Elastic Search （ES）Java 入门实操（1）下载安装、概念

news2024/10/6 14:27:07

实现数据查询代码：Elastic Search（ES）Java 入门实操（2）搜索代码-CSDN博客

Elastic Search 官方描述，是一个分布式的搜素数据分析引擎，可以集中存储数据，快速完成搜索，微调相关性，进行强大的分析。

ES 中的索引、映射、文档和字段等概念和传统关系型数据库相似。可以结合数据库去理解。比如索引可以理解为表。

ES 使用了倒排索引机制来优化搜索效率。比如”唱跳rap篮球“，根据机制可能会为唱跳、rap、篮球分别建立索引，当我们搜索其中一个关键词，就能搜索出来相关的结果，然后通过正排索引来详细展示相关文章。

官方文档：Quick start | Elasticsearch Guide [7.17] | Elastic

下载安装

需要下载的有 Elastic Search 和 kibana（可视化界面）

Elastic Search 下载地址：Elasticsearch 7.17.21 | Elastic

kibana 下载地址：Install Kibana on Windows | Kibana Guide [7.17] | Elastic

推荐下载 7.17版本，避免出现其他问题。

下载完成后直接解压即可，路径名不要带有中文

在解压目录的 bin 目录下使用 cmd 命令 elasticsearch 就可以启动，访问端口 localhost:9200

同样的 kibana 也是在 bin 目录下启动 kibana 命令，可视化界面的端口号是 5601

在左侧边栏使用 Dev Tools 即可进入控制台使用 ES 自己的操作数据的语法

DSL

应用最广的，是 Json 格式，好理解，和 http 请求兼容

官方文档：Query DSL | Elasticsearch Guide [7.17] | Elastic

新增数据

井号后面是注释，实际使用不需要

注意：当添加新数据时如果不指定 id ，ES 会自动生成，类型是 string 类型，如果需要在代码层面和 MySQL 同步，最好是新增的时候指定 id ，避免出现类型不同等其他问题。
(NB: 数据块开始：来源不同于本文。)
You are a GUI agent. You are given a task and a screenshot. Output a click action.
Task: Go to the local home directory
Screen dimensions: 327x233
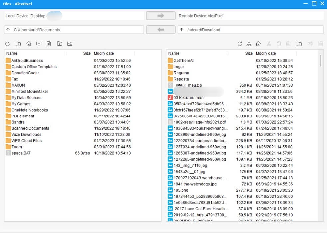tap(29, 44)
POST#请求的类型 post_1#表的名称 /_doc/ 5#id
{ #字段和数据
  "title": "kun",
  "desc": "唱跳"
}

#结果
{
  "_index" : "post_v1",
  "_type" : "_doc",
  "_id" : "5",
  "_version" : 1,
  "result" : "created",
  "_shards" : {
    "total" : 2,
    "successful" : 1,
    "failed" : 0
  },
  "_seq_no" : 6,
  "_primary_term" : 3
}

查询

#查询对应的表
GET post_v1/_search
#根据 id 查询
GET post_v1/_doc/5

修改

POST post_v1/_doc/5
{
  "title": "cxk",
  "desc": "ctrl"
}

实际修改数据和新增数据格式差不多，只需要指定对应的 id 即可，如果表（索引）中没有对应的 id，就会直接创建新的数据。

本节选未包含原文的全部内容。